■ DIRECTIONS:
Output all of the listing, leaving every line exactly as written.

______________________________

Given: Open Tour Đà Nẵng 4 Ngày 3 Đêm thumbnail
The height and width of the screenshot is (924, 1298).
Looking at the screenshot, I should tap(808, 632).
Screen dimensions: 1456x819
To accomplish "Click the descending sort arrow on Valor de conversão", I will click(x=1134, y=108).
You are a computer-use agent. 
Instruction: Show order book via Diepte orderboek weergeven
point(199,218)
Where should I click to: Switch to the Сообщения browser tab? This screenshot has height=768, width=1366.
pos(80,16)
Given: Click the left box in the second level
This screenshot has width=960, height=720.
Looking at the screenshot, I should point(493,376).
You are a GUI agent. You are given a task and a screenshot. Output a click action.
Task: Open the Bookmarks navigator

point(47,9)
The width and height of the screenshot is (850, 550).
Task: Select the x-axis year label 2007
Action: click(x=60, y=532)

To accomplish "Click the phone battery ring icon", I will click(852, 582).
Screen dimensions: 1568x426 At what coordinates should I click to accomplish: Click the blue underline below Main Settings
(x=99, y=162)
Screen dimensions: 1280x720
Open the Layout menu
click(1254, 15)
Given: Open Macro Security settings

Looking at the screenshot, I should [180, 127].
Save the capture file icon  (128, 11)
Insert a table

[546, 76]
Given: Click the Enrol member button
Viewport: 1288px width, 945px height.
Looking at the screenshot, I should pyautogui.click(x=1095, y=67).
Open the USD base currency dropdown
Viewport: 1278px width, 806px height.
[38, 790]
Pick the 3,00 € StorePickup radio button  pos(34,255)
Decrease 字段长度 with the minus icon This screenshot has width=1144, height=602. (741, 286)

______________________________

■ RESPONSE TO THE EXERCISE:
Given: Open Tour Đà Nẵng 4 Ngày 3 Đêm thumbnail
The height and width of the screenshot is (924, 1298).
Looking at the screenshot, I should tap(808, 632).
Screen dimensions: 1456x819
To accomplish "Click the descending sort arrow on Valor de conversão", I will click(x=1134, y=108).
You are a computer-use agent. 
Instruction: Show order book via Diepte orderboek weergeven
point(199,218)
Where should I click to: Switch to the Сообщения browser tab? This screenshot has height=768, width=1366.
pos(80,16)
Given: Click the left box in the second level
This screenshot has width=960, height=720.
Looking at the screenshot, I should point(493,376).
You are a GUI agent. You are given a task and a screenshot. Output a click action.
Task: Open the Bookmarks navigator

point(47,9)
The width and height of the screenshot is (850, 550).
Task: Select the x-axis year label 2007
Action: click(x=60, y=532)

To accomplish "Click the phone battery ring icon", I will click(852, 582).
Screen dimensions: 1568x426 At what coordinates should I click to accomplish: Click the blue underline below Main Settings
(x=99, y=162)
Screen dimensions: 1280x720
Open the Layout menu
click(1254, 15)
Given: Open Macro Security settings

Looking at the screenshot, I should [180, 127].
Save the capture file icon  (128, 11)
Insert a table

[546, 76]
Given: Click the Enrol member button
Viewport: 1288px width, 945px height.
Looking at the screenshot, I should pyautogui.click(x=1095, y=67).
Open the USD base currency dropdown
Viewport: 1278px width, 806px height.
[38, 790]
Pick the 3,00 € StorePickup radio button  pos(34,255)
Decrease 字段长度 with the minus icon This screenshot has width=1144, height=602. (741, 286)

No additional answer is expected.